⟨
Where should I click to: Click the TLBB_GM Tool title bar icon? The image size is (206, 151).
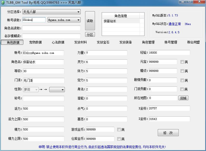3,2

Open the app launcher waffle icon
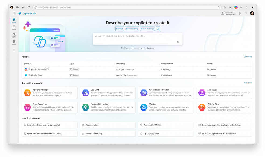(x=14, y=13)
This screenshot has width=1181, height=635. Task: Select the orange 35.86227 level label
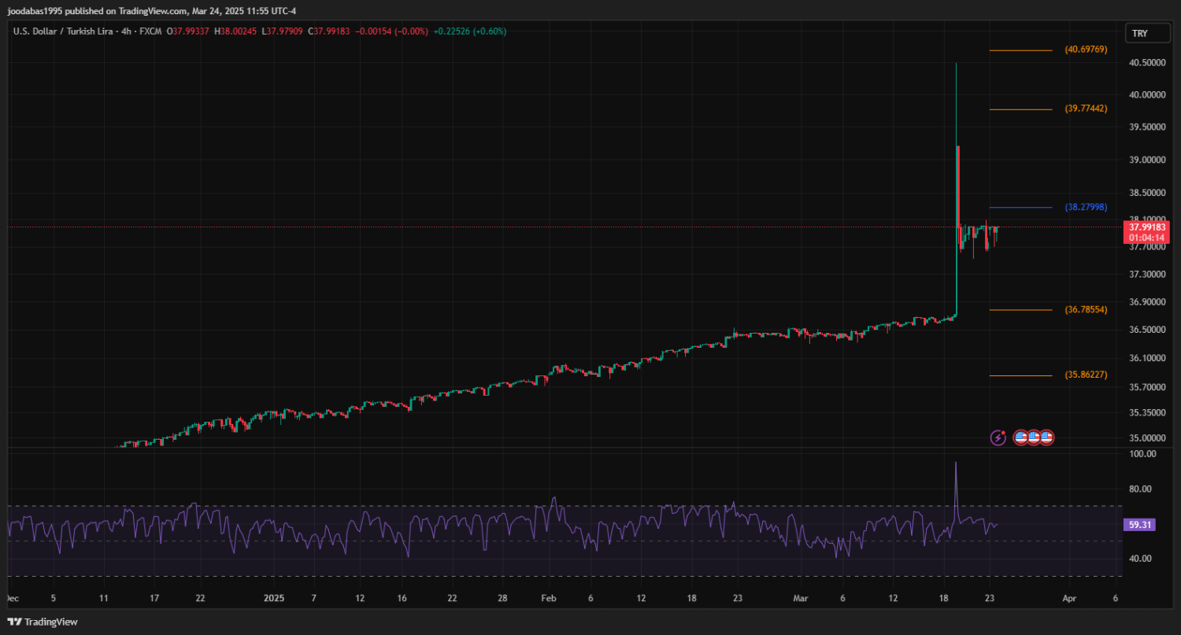pyautogui.click(x=1086, y=375)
⟩
*Exercise details*:
Rewrite all of the rows above, replacing "icon" with "symbol" everywhere and leaving everything else unchanged. Leave the pictures out of your answer.

*Written solution*:
Where should I click to: Click the TLBB_GM Tool title bar symbol? The image size is (206, 151).
3,2

Open the app launcher waffle symbol
(x=14, y=13)
This screenshot has width=1181, height=635. Task: Select the orange 35.86227 level label
pyautogui.click(x=1086, y=375)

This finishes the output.